His interest led to membership on the Freedom from Hunger board of trustees. He also started his own pilot health project in Uganda. He helped Freedom from Hunger obtain a $6 million grant from the Bill and Melinda Gates Foundation for a microfinance and health care project, and served as a senior advisor for the project in Benin, Burkina Faso, Philippines, Bolivia and India.

He started the Healthy World Foundation, which he self-funds, in 2006. The foundation partners with in-country organizations and is engaged in projects in Uganda and India ranging from clinics for the homeless, childhood malnutrition, projects serving children with disabilities and the frail elderly in rural villages to a collaboration with Roswell Park Cancer Institute for oral cancer screening and a collaboration with the World Health Organization on a new malaria intervention.

Lynn Kozlowski, dean of SPHHP, says it’s good that the new office has “someone to take on this work who can network in the university, in SUNY and in the global health community.”

Goshin already has met with Mitch Leventhal, SUNY senior vice chancellor for global affairs. This fall, one of the UB MPH students he is funding is working in a rural village at a placement he arranged with an organization run by a man who was India’s 2009 Social Entrepreneur of the Year. It takes connections to make connections.

After a career in the health care business and the start of a second career in global health, Goshin sees potential intersections of interest—for instance, between a public health researcher working on ways to reduce waterborne disease by sanitizing water sources and engineering faculty working on low-cost water purification systems—as what he calls “opportunistic partnerships.”

His long-term vision is that SPHHP can become a leader in global health learning, research and service engagement. He also sees the school as a potential nexus of global health collaborations across UB, SUNY and Western New York.

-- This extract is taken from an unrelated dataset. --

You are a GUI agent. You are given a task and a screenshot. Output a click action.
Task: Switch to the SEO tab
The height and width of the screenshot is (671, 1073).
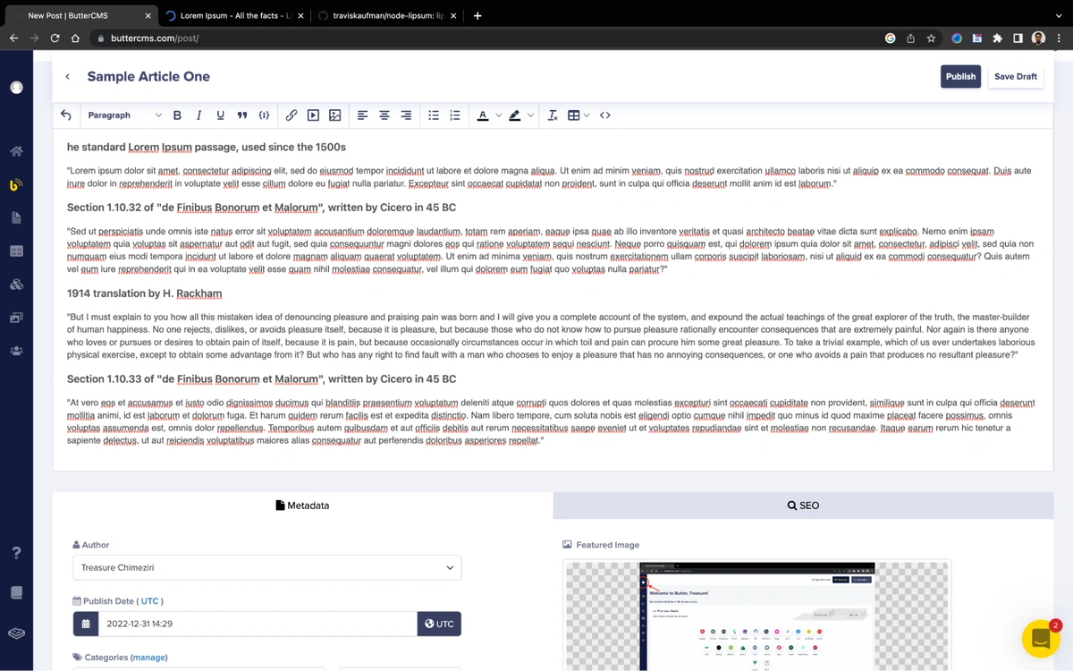[x=803, y=505]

Goshin divides his time between Buffalo; Santa Fe, N.M.; and New York City. He estimates he spends about a month a year in India and Uganda. He sits on the boards of several nonprofit organizations—including the Community Health Foundation of Western and Central New York, of which he is a founder—as well as several corporate boards. He lives on the phone and email. When he is in Buffalo, he’s in his SPHHP office in Kimball Tower on the South Campus.

When he came to UB as an undergraduate planning to take a pre-med curriculum and go to medical school, his dream was to be a doctor in a faraway place, bringing medicine to people who had none. Things didn’t turn out quite that way. Now he’s catching up with how it all started.